What is needed. The passage below on anime in America names the means by which select anime entered mainstream American popular culture. List all of them.

Provided text.
<<<<

Now that anime has been a prominent sub-culture in America for roughly 15 years, and select representations of anime, including Studio Ghibli movies and Pocket Monster, have become accepted into mainstream American popular culture via homage on The Simpsons, distribution by Disney, and receipt of multiple Academy Awards, American culture has become familiar and comfortable enough with the concept of anime to begin recognizing its fringe elements.An entire generation of American citizens has now reached adolescence having never known of a time when anime wasn’t widely available on American commercial home video. So now that anime itself is no longer some weird, incomprehensible, foreign import but rather a fringe, alternative art form that mainstream Americans acknowledge, American culture is beginning to now acknowledge the existence of fringe aspects of anime. The most obvious and sure sign that American popular culture is beginning to acknowledge and accept the idea that erotic adult anime isn’t a shocking abomination or a destructive, dangerous negative fringe of anime is the December 9, 2013 episode of The Daily Show making a hentai tentacle joke. John Stewart’s Daily Show is a leading vanguard introducing edgy, alternative, provocative ideas into mainstream American popular culture. In effect, when The Daily Show refers to a fringe concept, that concept is already on the cusp of being widely recognized and accepted as an existing principle by mainstream American culture.

>>>>

Dataset excerpt.
<<<<

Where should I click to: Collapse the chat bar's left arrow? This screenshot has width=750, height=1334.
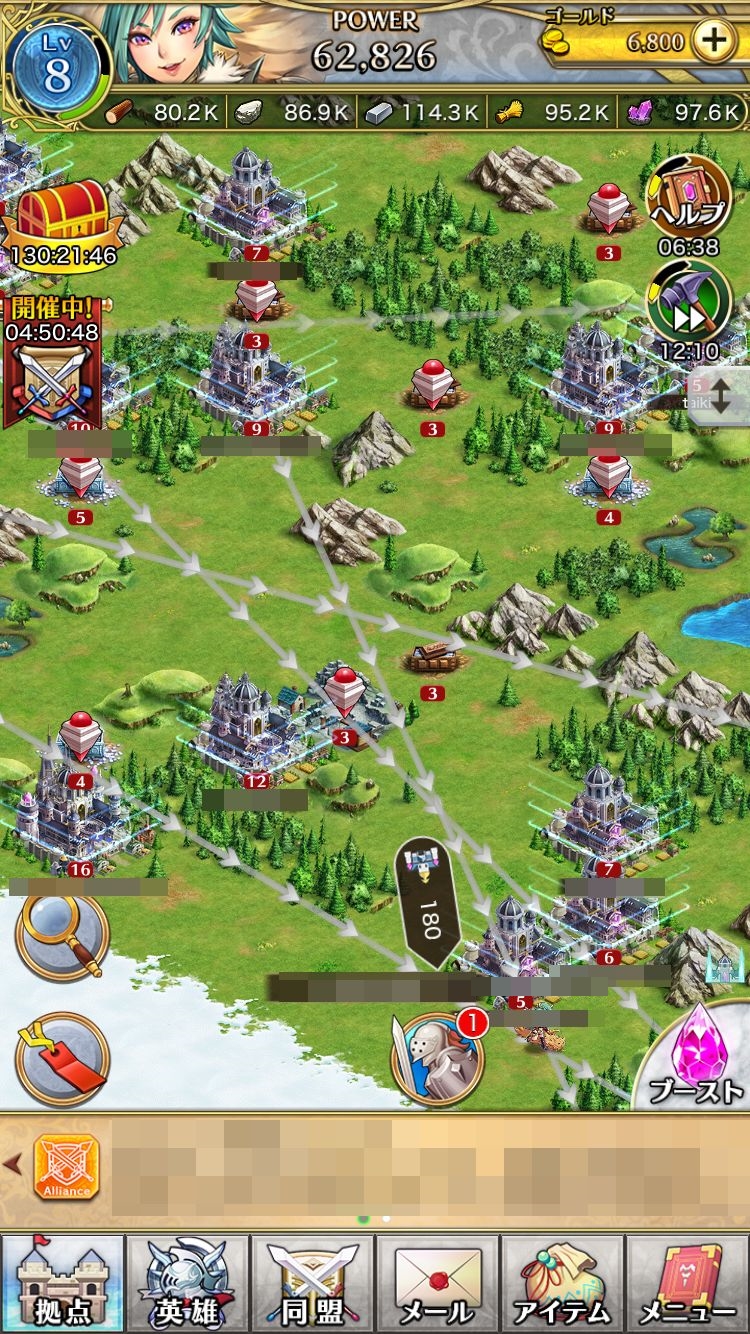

>>>>

Full output.
- Homage on The Simpsons
- Distribution by Disney
- Receipt of multiple Academy Awards